The wind tugged and tugged at my clothes, and seemed like sandpaper on the exposed parts of my face. Half the noise came from the engine, and the other half seemed to be pure wind noise. It was a bad idea to open your mouth, it was a surprise to learn how hard it was to close it again…always the taste of castor oil, in them old planes. I have to admit I laughed when I saw all the flyboys with their white scarves, big long things hanging around their necks. I thought it was an affectation.
It had to be experienced to be believed or even understood. It’s not like one or two of them didn’t explain it to us…but maybe we really weren’t listening. We were so young.
The girls were out playing field hockey and I wished I could tip my hat to them, but it was too tightly strapped on. I waved and a couple of girls waved back, and I could see the matron sternly stride forward with her mouth opening up. Nothing wrong with my eyes.
I’ve been up for what seems like ten minutes. Yet I doubt the instructor will give me heck if I bring it back in one piece.
A gentle turn, wide, maybe a quarter of a mile wide, as I centred up on the road that led to camp. Soon the guardhouse and the gate were in view. On my left the aerodrome proper, with it’s long line of hangars, and a small and intense group of individuals standing in front of a row of aircraft just like this one.
I gave the rudders a kick and waggled at them briefly. Hope they saw me.
I put down and then up into it; and bucked like a steer being roped or a horse being broken. I put in left rudder and did a circle over the field, and came out of it again right over the guard houses. To be honest, I was delaying my landing for some reason.
I just didn’t want to come down. And then to have to stand there, and watch the others fly. One at a time, will he live or will he die? Very depressing, very hard on the back and legs. Your feet just ached sometimes.
Finally it was time to reduce the throttle. With a thrill I recognized that she responded like any other machine. She does what should be expected. She began to gently and slowly descend, and I stared at the throttle lever, trying to memorize just where it should be set.
Might need that information tomorrow. And ‘we’ touched down about seventy yards from the class watching on the concrete.
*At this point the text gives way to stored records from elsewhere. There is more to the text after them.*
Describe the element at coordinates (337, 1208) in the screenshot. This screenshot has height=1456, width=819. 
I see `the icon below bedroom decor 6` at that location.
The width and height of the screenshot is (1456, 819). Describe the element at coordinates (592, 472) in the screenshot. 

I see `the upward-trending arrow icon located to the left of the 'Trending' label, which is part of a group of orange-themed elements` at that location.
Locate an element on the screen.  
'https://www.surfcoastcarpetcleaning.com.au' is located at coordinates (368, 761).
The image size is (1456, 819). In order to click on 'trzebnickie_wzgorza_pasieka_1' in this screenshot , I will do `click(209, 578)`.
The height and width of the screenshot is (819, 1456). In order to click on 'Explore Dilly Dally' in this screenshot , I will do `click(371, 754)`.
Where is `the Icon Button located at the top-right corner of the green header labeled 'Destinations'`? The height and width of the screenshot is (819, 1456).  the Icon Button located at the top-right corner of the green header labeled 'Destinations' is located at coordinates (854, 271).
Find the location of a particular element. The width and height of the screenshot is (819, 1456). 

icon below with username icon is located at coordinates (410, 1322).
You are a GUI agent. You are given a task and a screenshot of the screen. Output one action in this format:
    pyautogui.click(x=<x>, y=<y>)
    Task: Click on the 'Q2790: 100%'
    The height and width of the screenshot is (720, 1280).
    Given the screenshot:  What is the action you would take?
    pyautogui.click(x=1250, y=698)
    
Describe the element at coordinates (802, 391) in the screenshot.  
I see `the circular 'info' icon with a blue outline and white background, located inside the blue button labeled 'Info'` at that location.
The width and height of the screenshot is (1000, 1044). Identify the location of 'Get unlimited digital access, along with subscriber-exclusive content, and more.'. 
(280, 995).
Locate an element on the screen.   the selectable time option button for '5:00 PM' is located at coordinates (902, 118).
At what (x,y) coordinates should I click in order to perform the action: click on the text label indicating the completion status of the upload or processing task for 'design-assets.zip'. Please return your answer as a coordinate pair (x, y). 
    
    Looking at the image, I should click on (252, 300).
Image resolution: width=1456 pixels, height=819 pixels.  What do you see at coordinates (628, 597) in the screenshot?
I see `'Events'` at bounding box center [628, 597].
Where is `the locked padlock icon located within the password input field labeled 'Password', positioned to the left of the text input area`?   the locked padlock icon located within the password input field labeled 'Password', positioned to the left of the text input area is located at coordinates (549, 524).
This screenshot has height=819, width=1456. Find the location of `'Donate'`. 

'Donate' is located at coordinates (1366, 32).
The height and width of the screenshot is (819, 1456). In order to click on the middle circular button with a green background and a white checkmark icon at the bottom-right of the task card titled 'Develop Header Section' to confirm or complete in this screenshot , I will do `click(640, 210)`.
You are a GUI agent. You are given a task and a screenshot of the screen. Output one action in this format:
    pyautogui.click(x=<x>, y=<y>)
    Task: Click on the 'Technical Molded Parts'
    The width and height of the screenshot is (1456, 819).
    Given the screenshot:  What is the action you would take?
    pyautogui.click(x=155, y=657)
I throttled way back, there was no sense in crashing into them or the hangars. I brought her gingerly to a stop, only ten yards from where it had started.
And that was my first flight in a Farman Shorthorn. Ultimately it turned out to be a very dangerous plane, for our side, anyway. I think the Germans should have pitched in and bought us a lot more of those trainers. They might have won the war.
The first Canadian Division loaded up thirty thousand men and sailed across the Atlantic. Due to training accidents and a lot of sickness, we suffered ten percent casualties, more than ten percent, before we even got to France.
The Allied flying services took about fourteen thousand casualties during the war.
They say about eight thousand of those casualties were in training. I’m just glad I wasn’t one of them. Judging by what I saw during my own very brief little training course, the figures are accurate enough. And that was in the early part of 1916, when the war had already been going on for quite some time.
Author's Note: This was originally a part of 'Heaven Is Too Far Away,' but was cut from the book due to length considerations.